Im Jahre 1876 ließ sich König Leopold von Belgien, der bald
persönlicher Besitzer von Zwangsarbeitslagern zur Gewinnung von Kautschuk sein sollte, in denen hunderttausende von Kongolesen umkamen (und
die für die deutschen Kompanien in Kamerun, die portugiesischen in Angola und die französischen in Kongo-Brazzaville als Modell dienen
sollten) zu einer berühmten Lobrede auf den Kolonialismus hinreißen, in der man alle Gemeinplätze des eurozentrischen Geistes des
19.Jahrhunderts finden kann: "Der Zivilisation den einzigen Teil der Erdkugel öffnen, in den sie noch nicht gedrungen ist, die Finsternis
durchstoßen, die ganze Bevölkerungen umhüllt, das ist, ich wage es zu sagen, ein Kreuzzug, der dieses Jahrhunderts des Fortschritts
würdig ist."
Carl Schmitt zitierte diese Stelle in Der Nomos der Erde und interpretierte sie als
Höhepunkt des Jus Publicum Europaeum, von dem das Völkerrecht in seinen Augen nur eine einfache Ausweitung sein sollte und das die
Eroberungskriege in Afrika ganz natürlich autorisierte. Im Namen derselben Prinzipien und im gleichen Kreuzzugsgeist rechtfertigte Mussolini 1935 die
italienische Invasion in Äthiopien und Hitler 1941 den deutschen Angriff auf die Sowjetunion.

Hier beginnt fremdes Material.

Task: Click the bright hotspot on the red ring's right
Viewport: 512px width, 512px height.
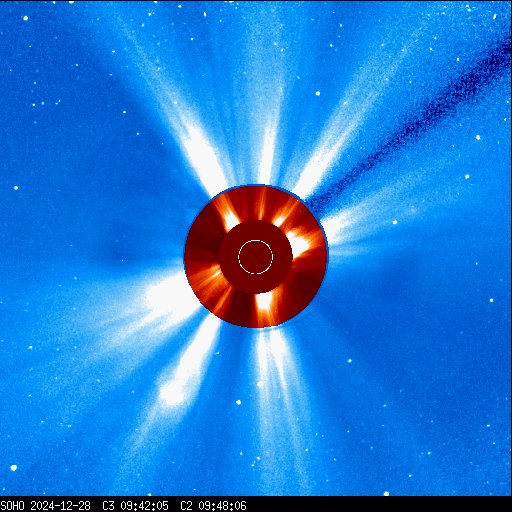Action: [299, 243]
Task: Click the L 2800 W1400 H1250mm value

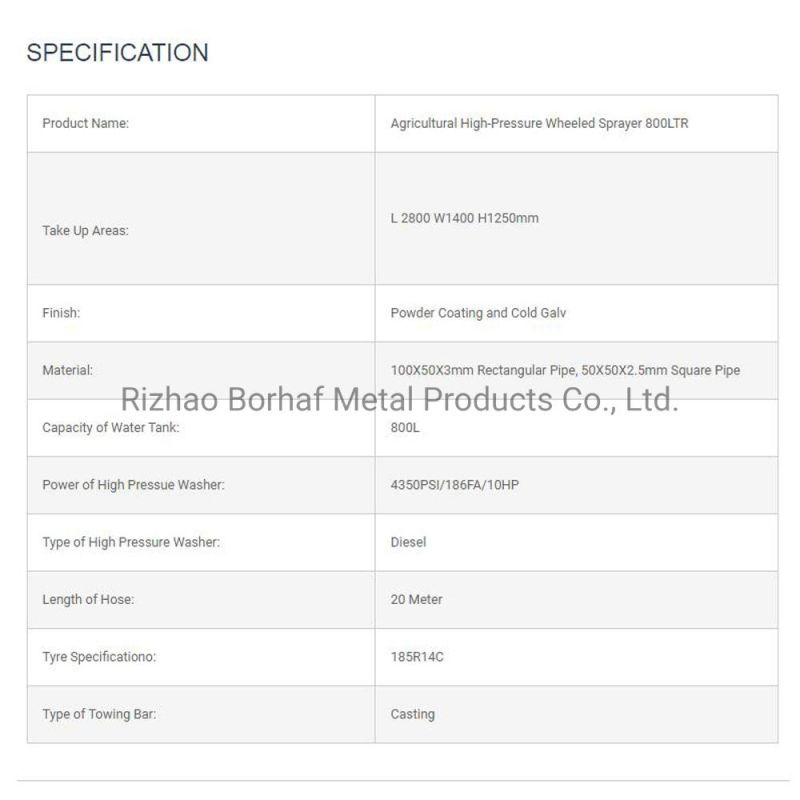Action: tap(464, 218)
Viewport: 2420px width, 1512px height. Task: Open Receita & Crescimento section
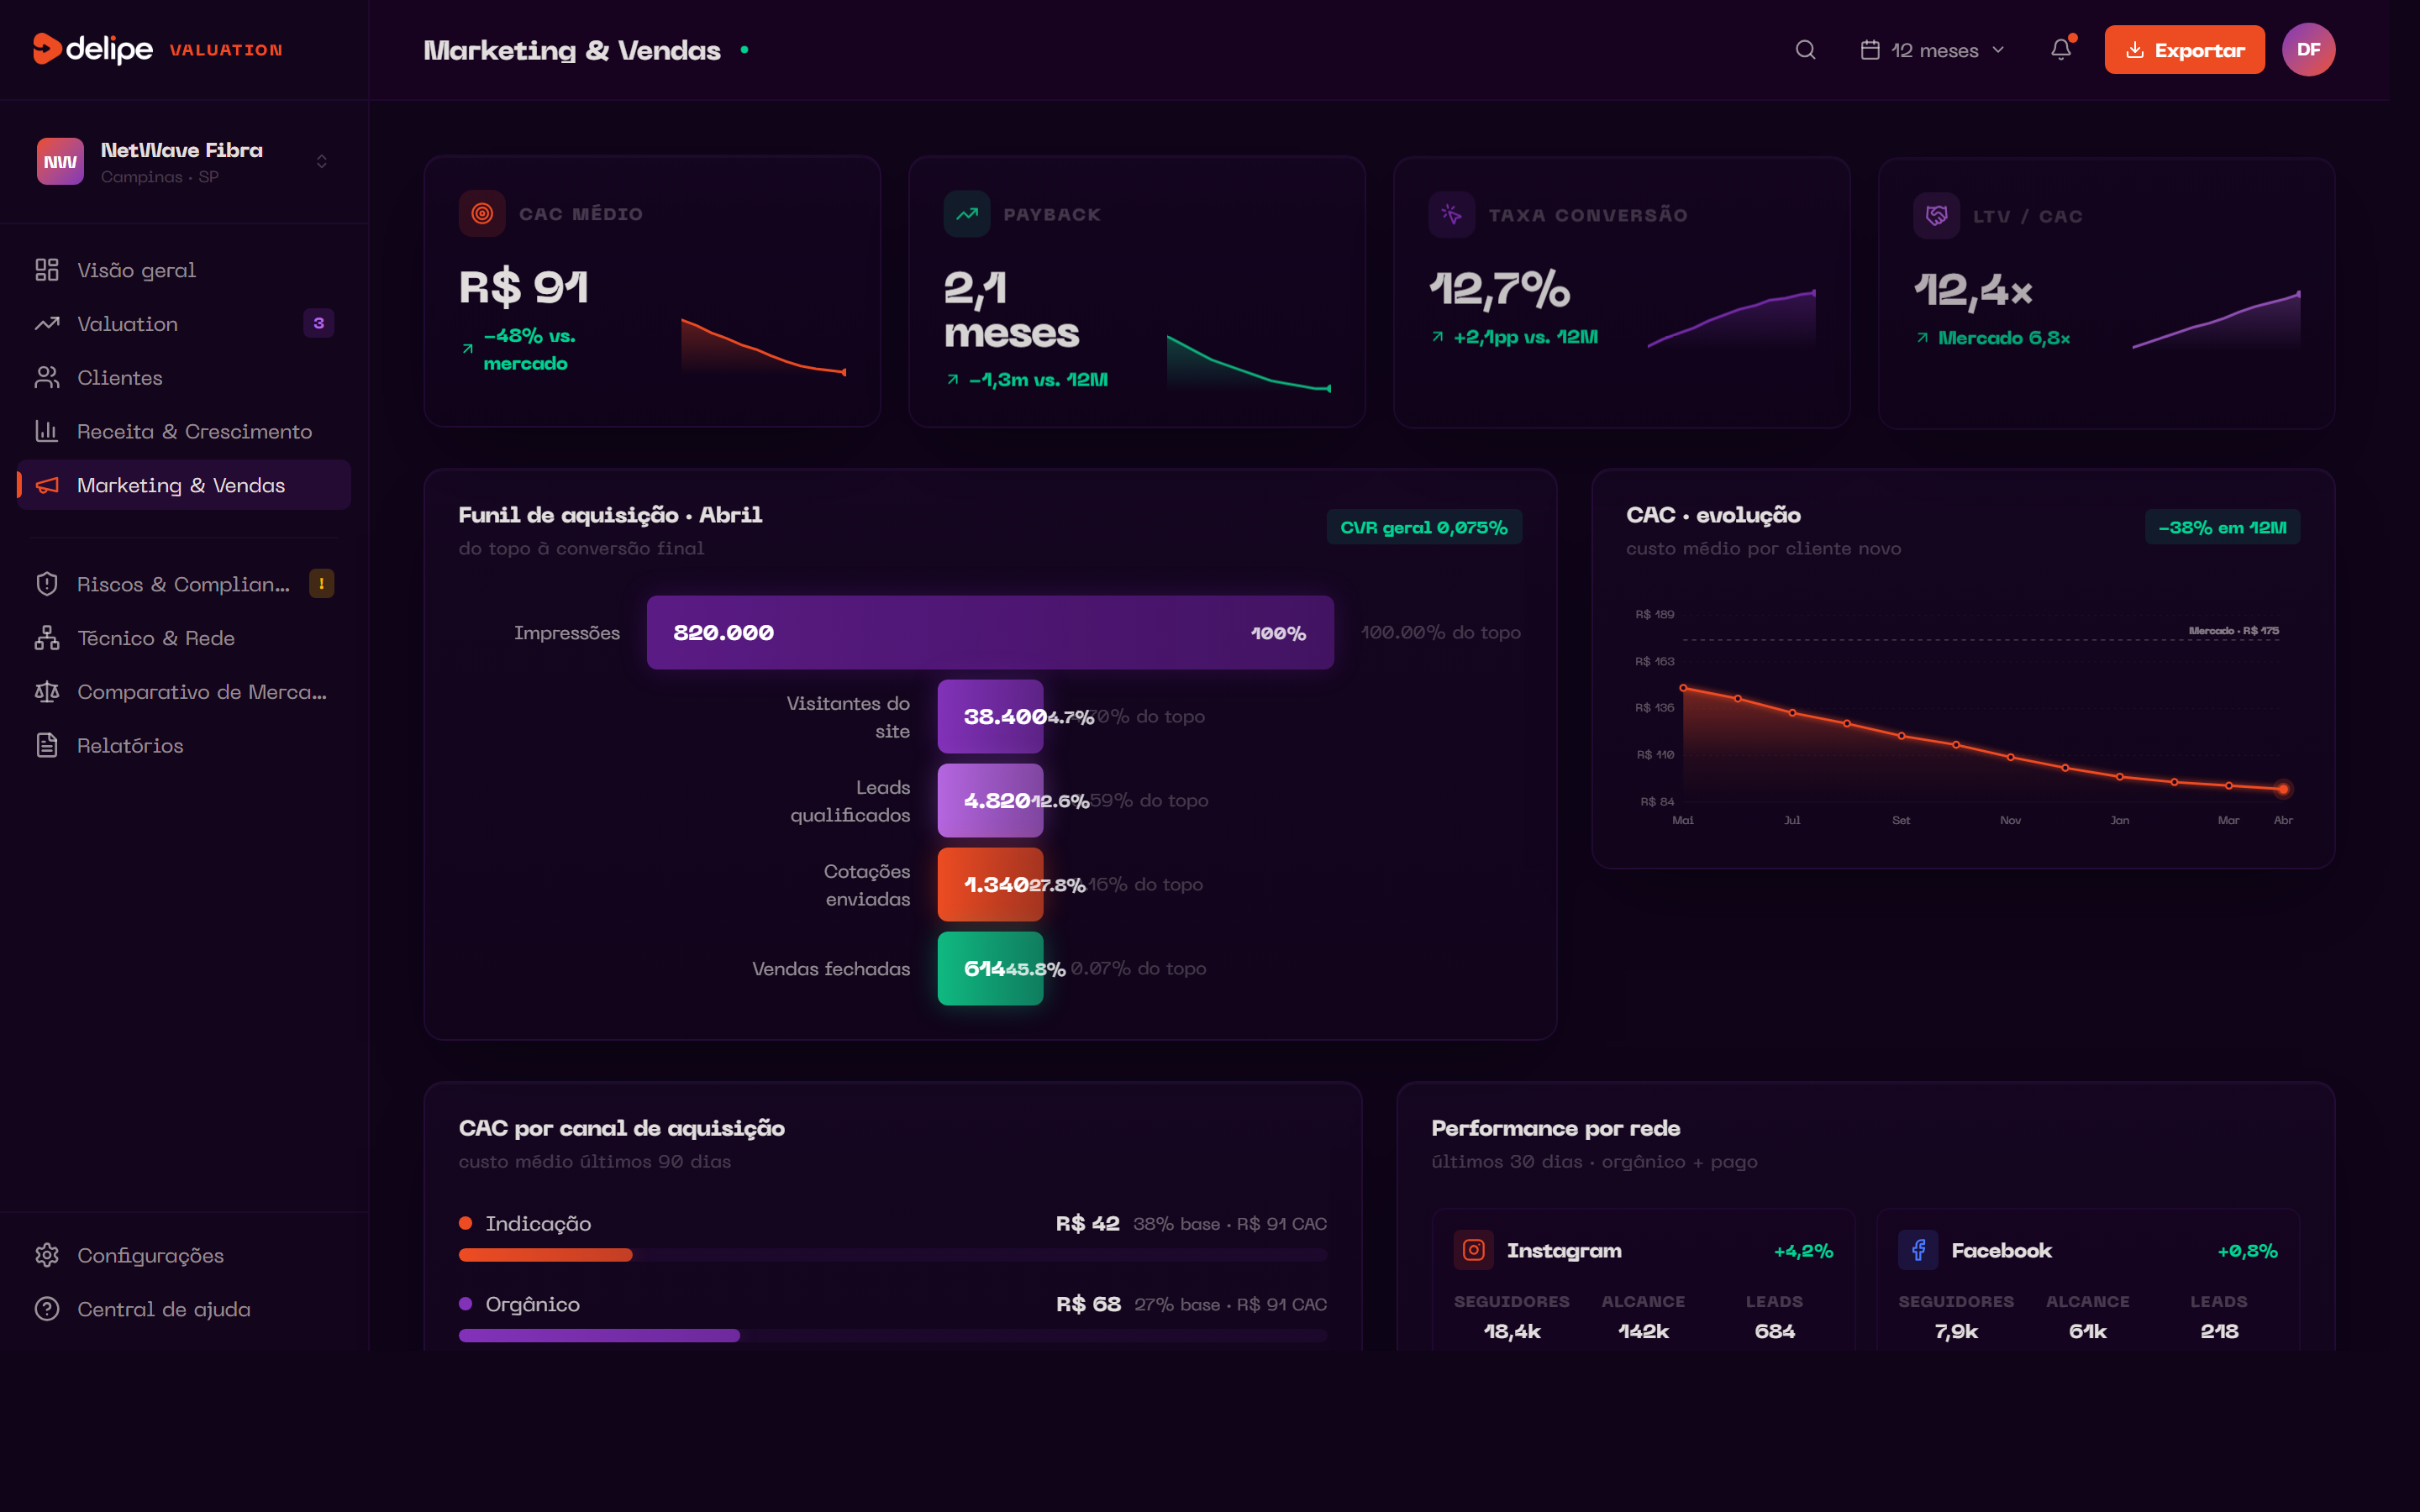click(194, 431)
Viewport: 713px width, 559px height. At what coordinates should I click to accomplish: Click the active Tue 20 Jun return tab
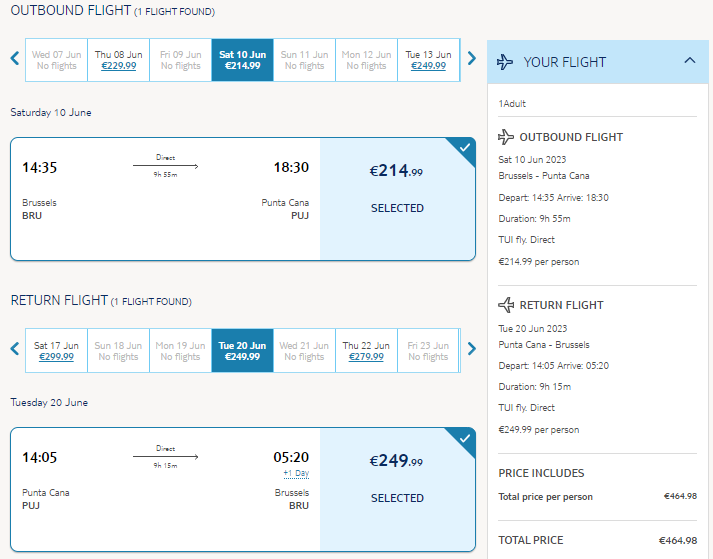(x=242, y=351)
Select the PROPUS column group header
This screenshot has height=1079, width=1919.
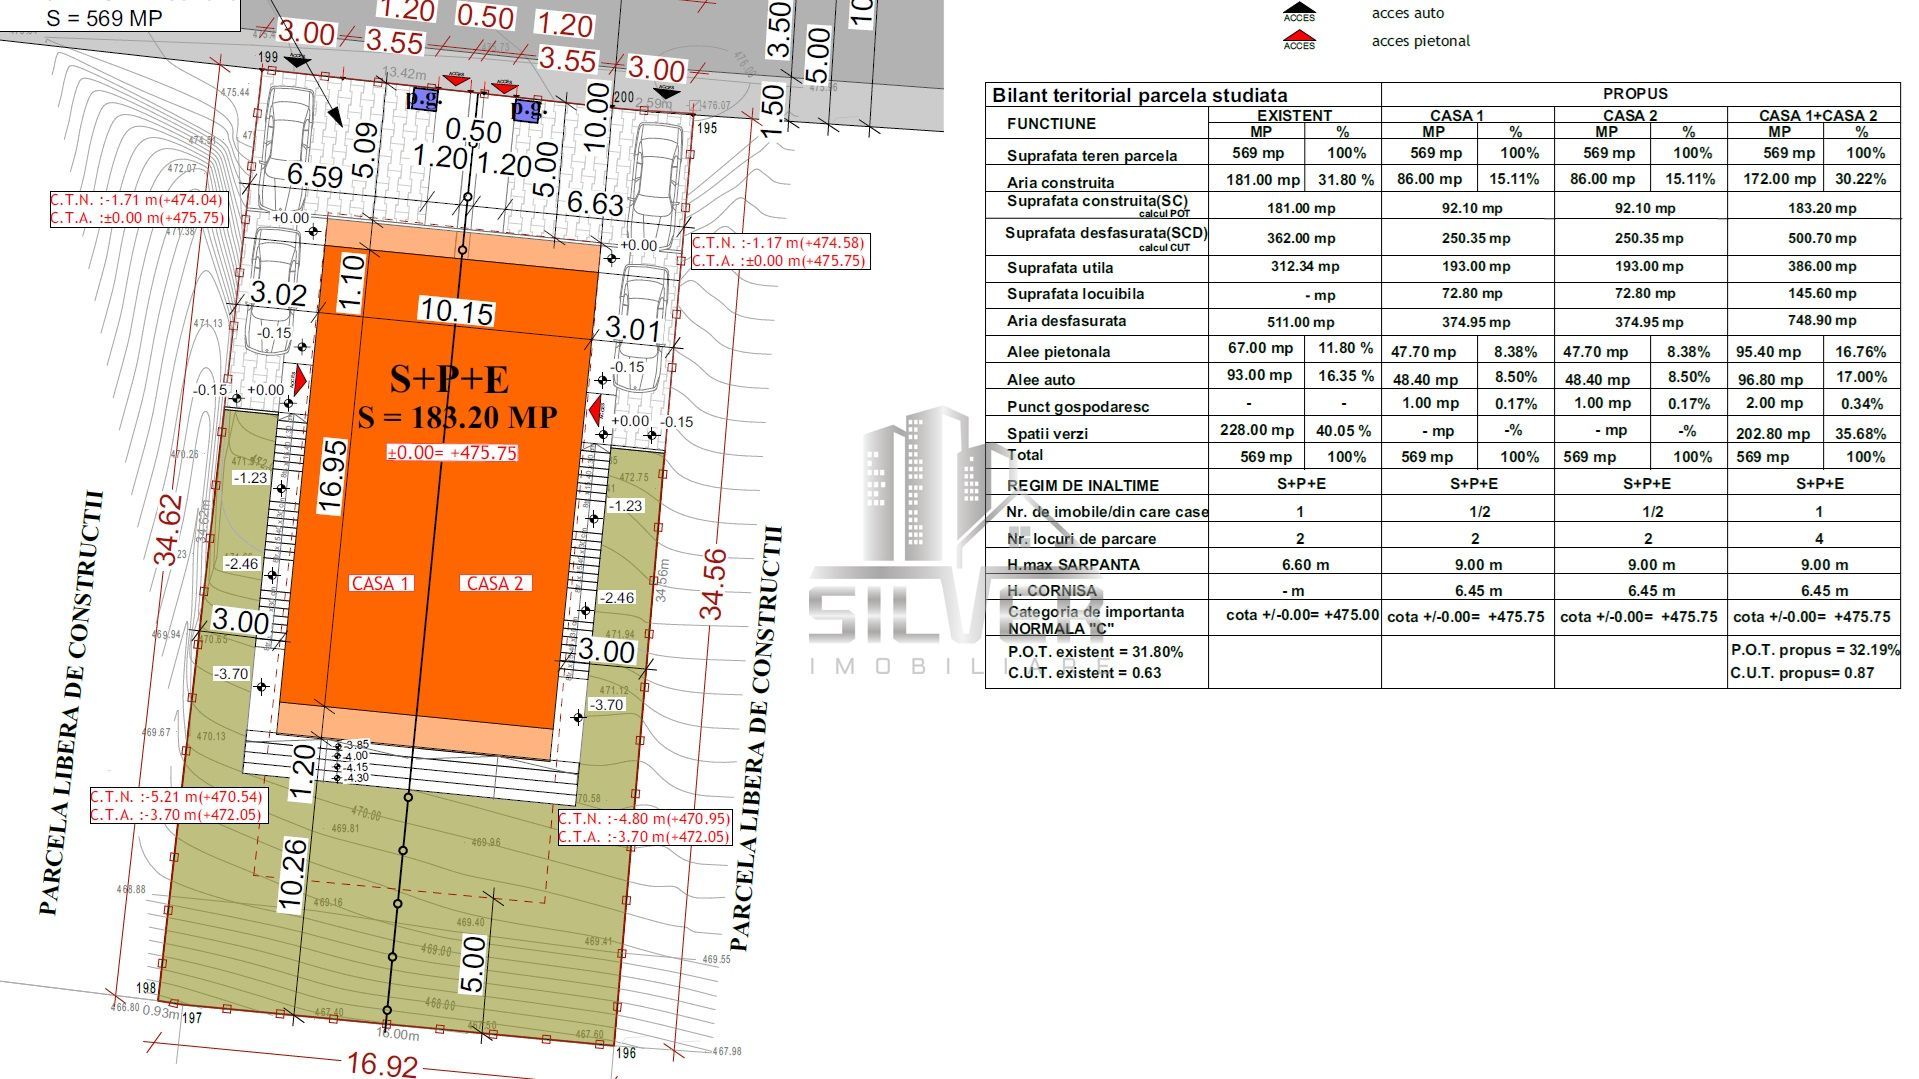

In der Kultur des europäischen Kolonialismus wurden zivilisatorische Mission, Recht
auf Eroberung und Praxis der Vernichtung häufig Synonyme. 1864 theoretisierte Winwood Reade, Mitglied der Anthropological Society von London,
die Aufteilung Afrikas zwischen Frankreich und Großbritannien. Unter europäischer Oberhoheit, so meinte er, würden die Schwarzen die
afrikanischen Wüsten bewässern; wenn diese Aufgabe erfüllt wäre, würden sie wie eine überlebte Art, die nun
unnütz geworden ist, verschwinden. Reade schloss sein Werk Savage Africa wie folgt: "Wir müssen dem mit Fassung entgegen sehen. Es
ist eine Wohltat der Natur, dass die Schwachen stets von den Starken verschlungen werden."
Diese Konzepte wurden keineswegs nur in gelehrten Kreisen vertreten; vielmehr
prägten sie die politische Sprache der Epoche tief. Im Jahre 1898 teilte der britische Premierminister Lord Salisbury die Nationen der Welt in zwei
Kategorien ein: "die Lebenden und die Sterbenden". Hannah Arendt zitiert eine flammende Rede von Wilhelm II. vor einem deutschen
Expeditionskorps, das 1900 mit der Niederschlagung des Boxeraufstands in China beauftragt wurde: "Wie die Hunnen unter Attilas Führung vor
tausend Jahren einen Ruf erlangt haben, durch den sie in der Geschichte immer noch leben, so soll der deutsche Name in China derart bekannt werden, dass
es kein Chinese je wieder wagen wird, einen Deutschen scheel anzusehen." Eine solche Prosa wäre gegenüber einer europäischen
Nation undenkbar gewesen, sie entsprach aber den von allen Kolonialmächten angewandten Praktiken.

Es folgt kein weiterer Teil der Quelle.